In theory, radiosurgery for mesial temporal sclerosis carries a small risk of visual field defect (blurring of vision in a quadrant of field in both eyes). The reduction of seizures comes slowly, after 1-3 years, and several patients have temporary side effects from local brain swelling. In addition, the possibility of late complications cannot be excluded at this point in time.
Experience with Gamma Knife surgery is short and only a limited number of patients have been treated. These patients remain under close supervision to establish safety and efficacy of the Gamma Knife treatment. The initial results are encouraging.
A cavernoma is a vascular abnormality consisting of a cluster of abnormal vessels occurring within the central nervous system, often ranging from microscopic in size to a number of centimetres. A cavernoma is made up of small structures, caverns, filled with blood. The outer layer of these cells often ‘leaks’ or haemorrhages blood into the surrounding tissue. Cavernomas that have bled previously are more likely to bleed again, especially in the next 24 months after the initial bleed.

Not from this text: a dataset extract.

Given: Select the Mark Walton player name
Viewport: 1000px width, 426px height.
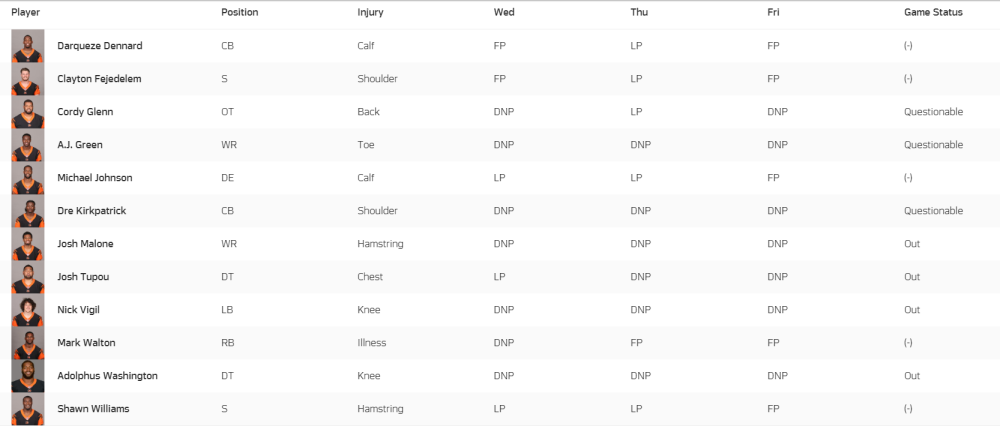Looking at the screenshot, I should coord(86,342).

Although Cavernomas may have no symptoms, they can cause symptoms similar to having a stroke, seizures, haemorrhages and headaches in addition to neurological symptoms such as limb weakness, vision or balance problems, or memory and attention problems. They are also known as cavernous malformations, cerebral cavernous malformations(CCM), cavernous venous malformations (CVM) or cavernous angioma.
Around 1 in 200 people may have at least one cavernoma, but only 30% of those will develop symptoms during their lifetime. Cavernomas more often present in adults than children, with symptoms starting between 20-30 years of age.